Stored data
-- Opening Marker --
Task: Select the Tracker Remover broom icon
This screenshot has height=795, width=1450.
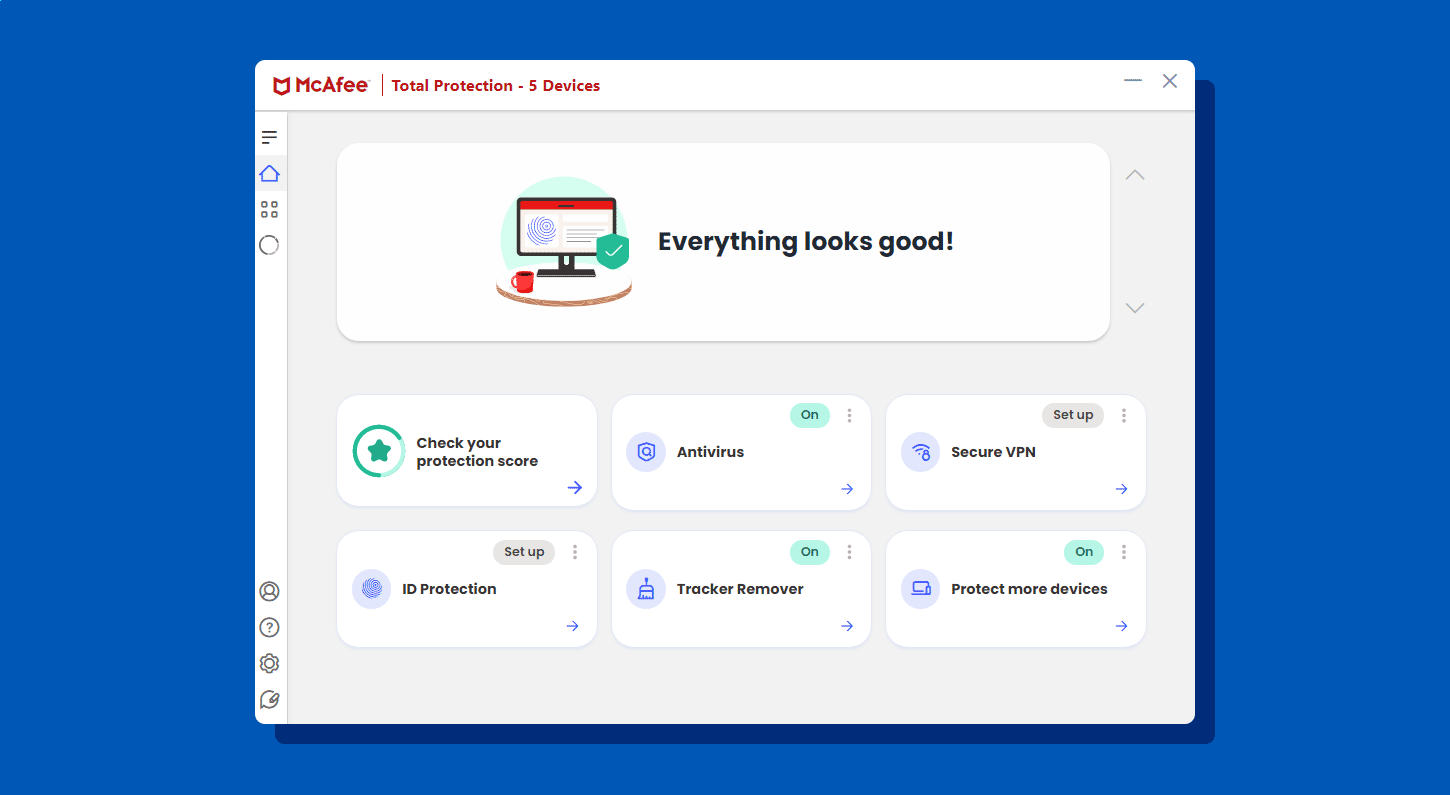Action: pos(646,589)
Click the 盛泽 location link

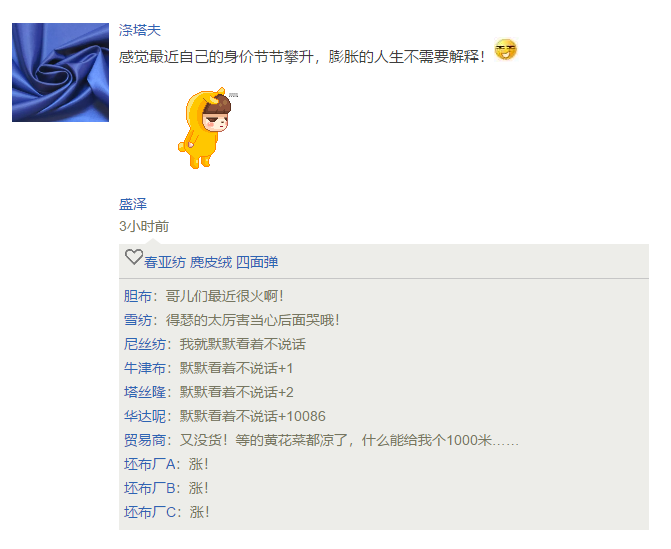coord(133,204)
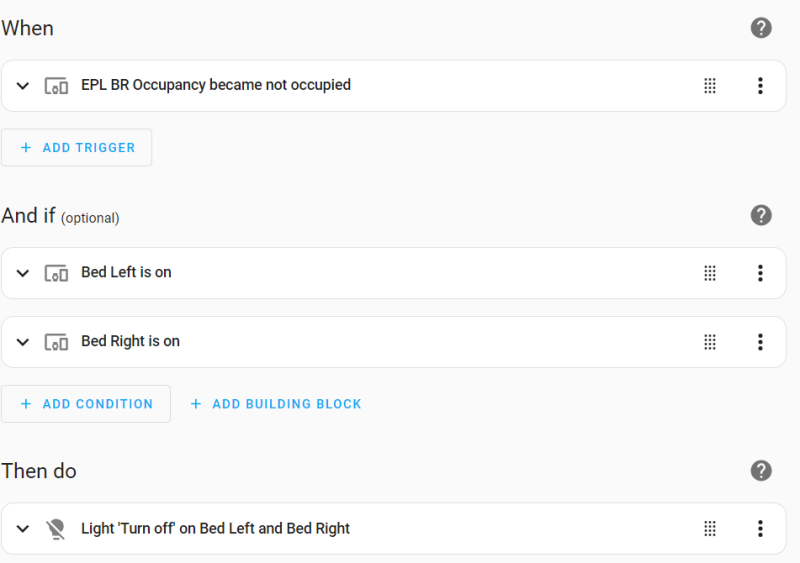
Task: Expand the Light Turn off action
Action: point(23,529)
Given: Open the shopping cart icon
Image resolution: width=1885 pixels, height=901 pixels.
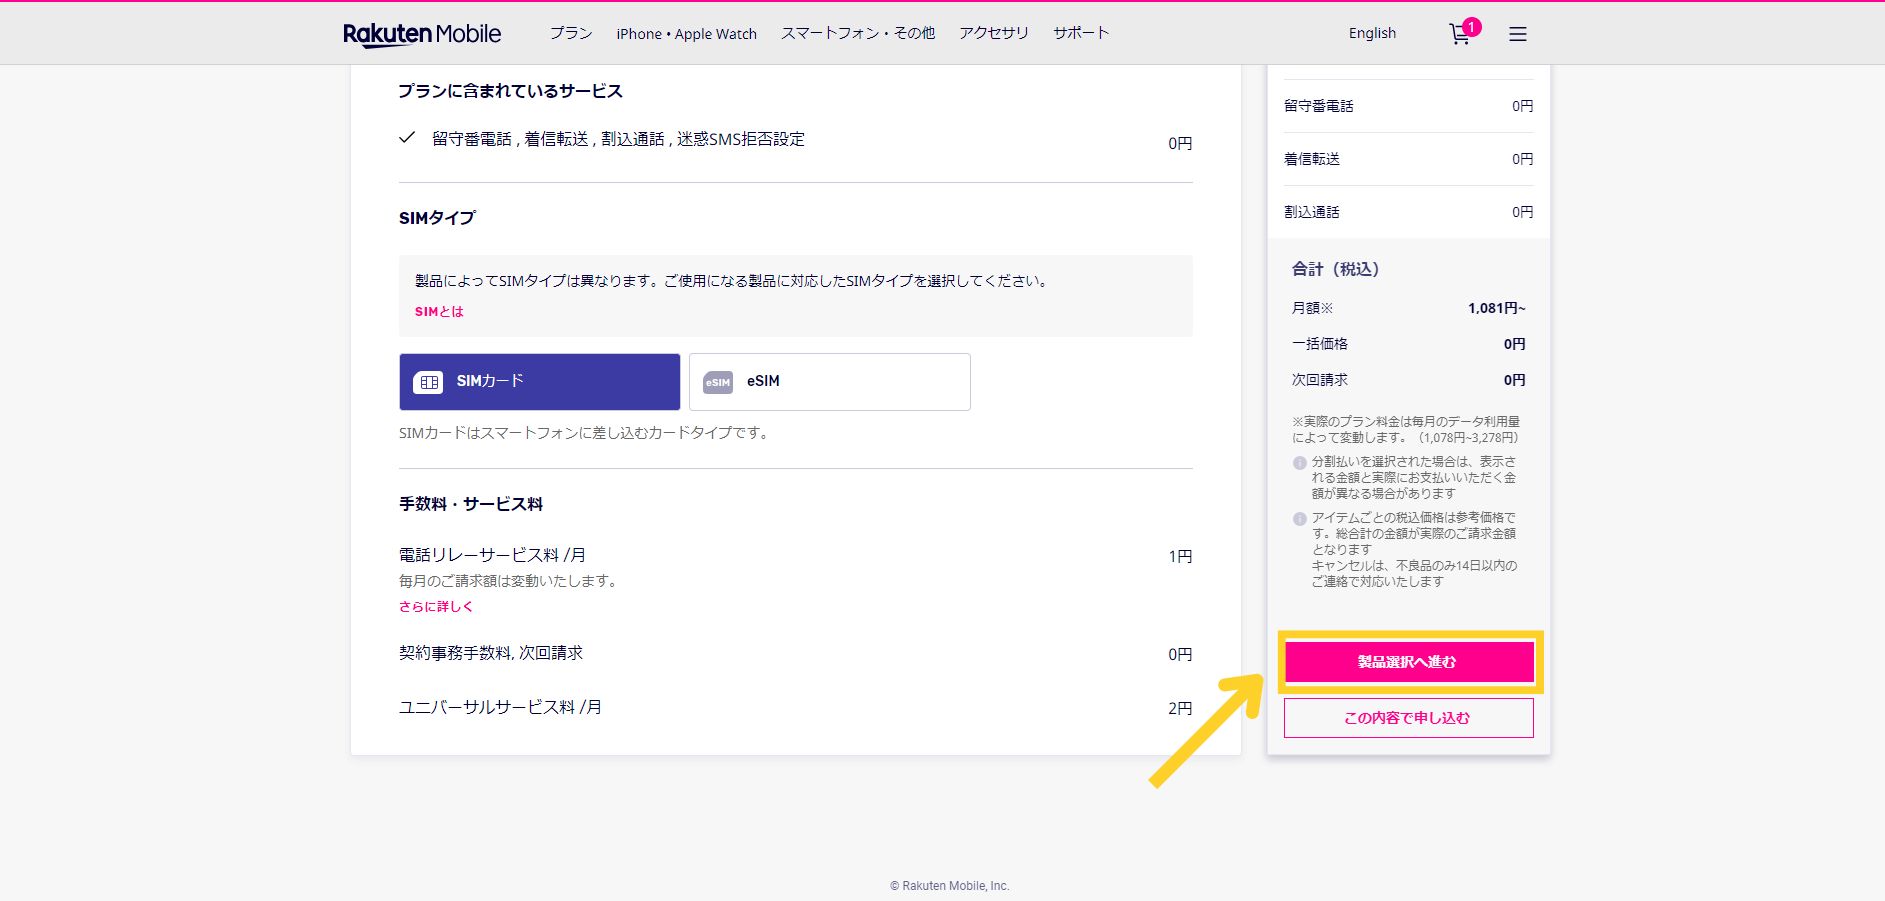Looking at the screenshot, I should [x=1460, y=35].
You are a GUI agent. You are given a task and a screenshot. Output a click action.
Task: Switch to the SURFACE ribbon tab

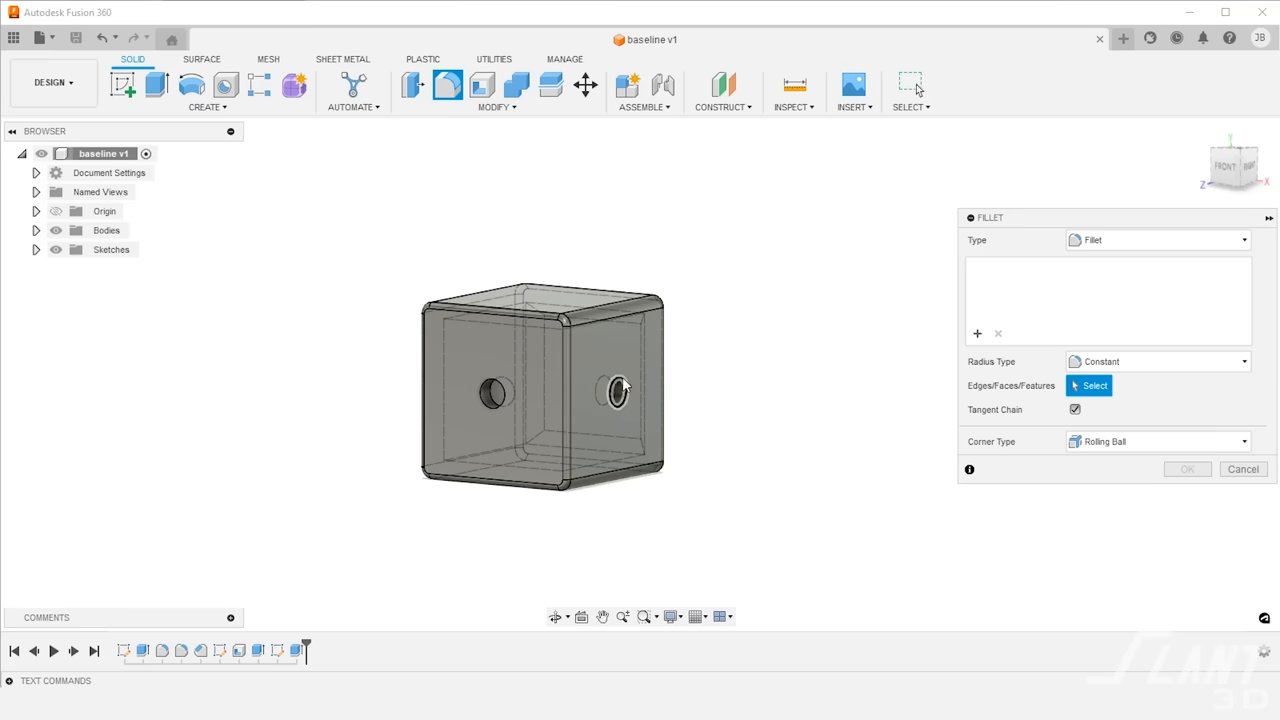click(x=201, y=59)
-- Closing Marker --
→ **What you are asked to do**: A single number is the expected answer: how many lines of the entries contain "icon".

→ **Answer for the task**: 2